Looking into Shadows

There are many occasions when an outdoor photo with the sun at your back is just not right, and with the sun in front the shadows are inky dark. It is especially troublesome when you have friends or relatives in the photo and can hardly discern their faces. There is not much you can to when taking such photos. When you are close to a subject fill-in flash will help, but with a larger scene you just can’t compete with the sun. This is when we turn to post-processing tools.

This article looks at several tools for bringing out the detail in the shadows. My illustrations here are meant to illustrate the effect of the tools that I investigated. They do not show how additional tweaks can make such photos even more appealing.

Let me start with a full frame photo of a street scene from the Norcross Art Fest 2014.

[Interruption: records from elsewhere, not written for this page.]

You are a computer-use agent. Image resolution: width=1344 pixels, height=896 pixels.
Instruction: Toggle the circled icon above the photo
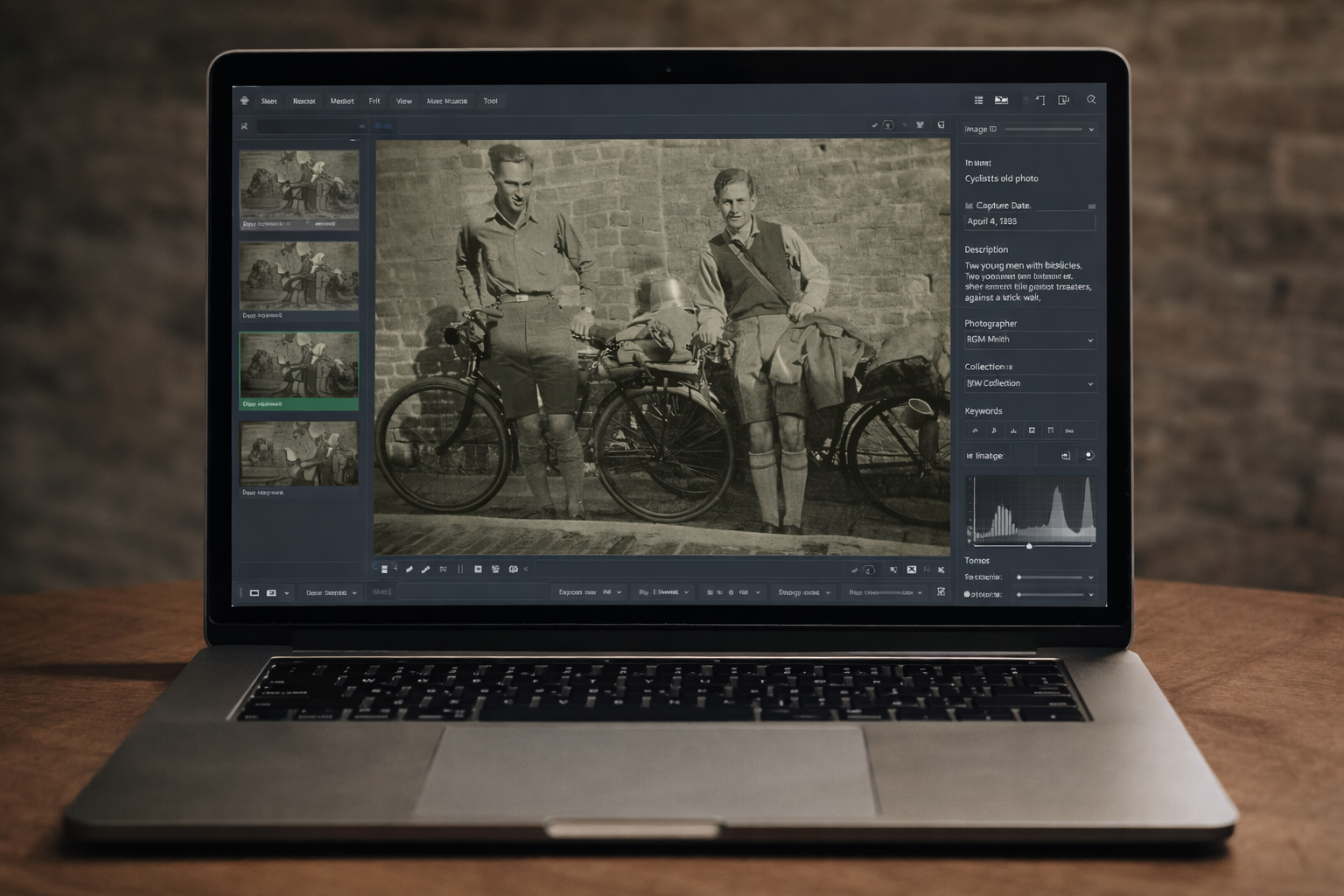(x=888, y=125)
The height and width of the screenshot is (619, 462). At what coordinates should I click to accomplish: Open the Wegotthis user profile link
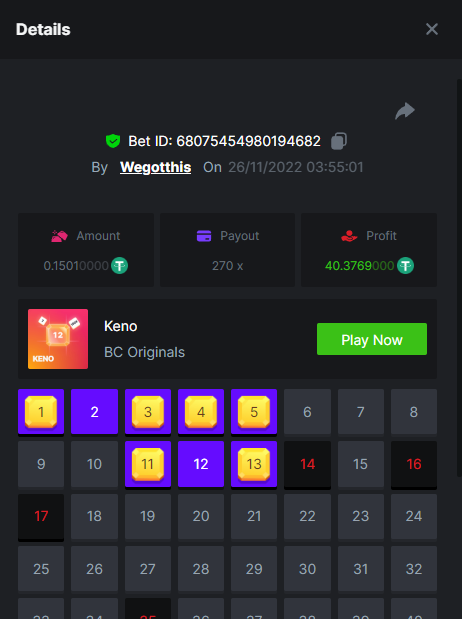156,167
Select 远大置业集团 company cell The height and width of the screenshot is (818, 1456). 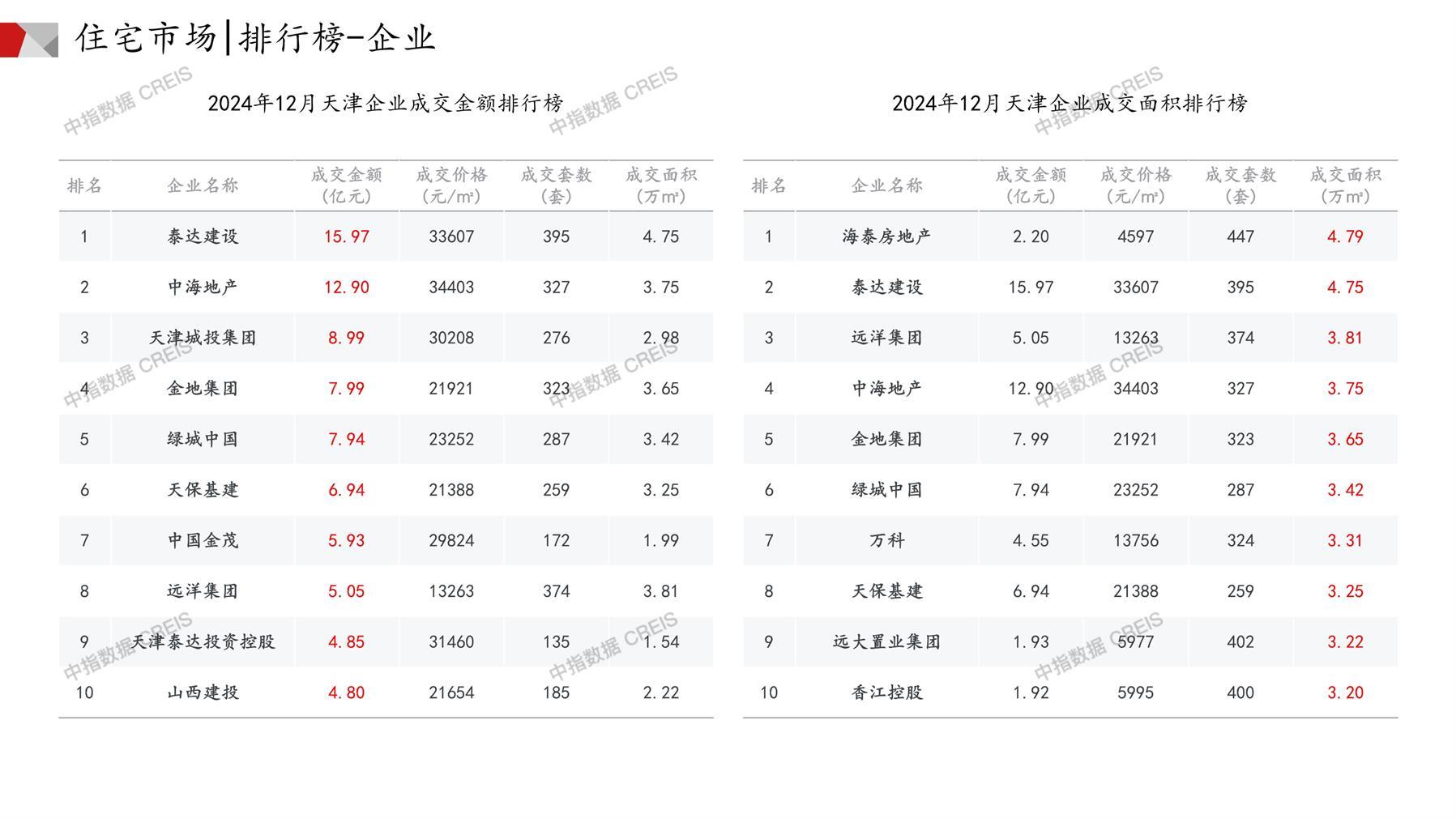pyautogui.click(x=886, y=641)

Original - straight from the camera

histogramA pleasant scene but all you can see is sky and pavement. The histogram shows that the exposure was as good as you can get. Just a tiny bit of the cloud at the right top is “blown out”, completely overexposed. With the sun in back of the people their features and faces are totally shadowed. The tent shadows at the right make it hard to discern that there are people there.

My first tool is Photo Gallery. I use it to import my photos to my computer, to organize the photos, and to make many of my enhancement adjustments. To help with the shadows the “Shadows” slider is the primary tool. For this next illustration I moved the Shadows slider all the way to the right (maximum shadow lightening) and also set the Highlights slider to the left, minimum, setting. This made for a photo that is acceptable even without any other adjustments.

Photo Gallery - Shadows and Hightlight adjusted

When using Picasa there is a “Fill Light” slider. The effect of this control is more aggressive than the Shadows slider in Photo Gallery. For the next image I set the Fill Light slider half way up. Any more and the photo gets washed out. Picasa has a Highlight slider but it can’t reduce the highlights, it can only increase them – not what is needed here.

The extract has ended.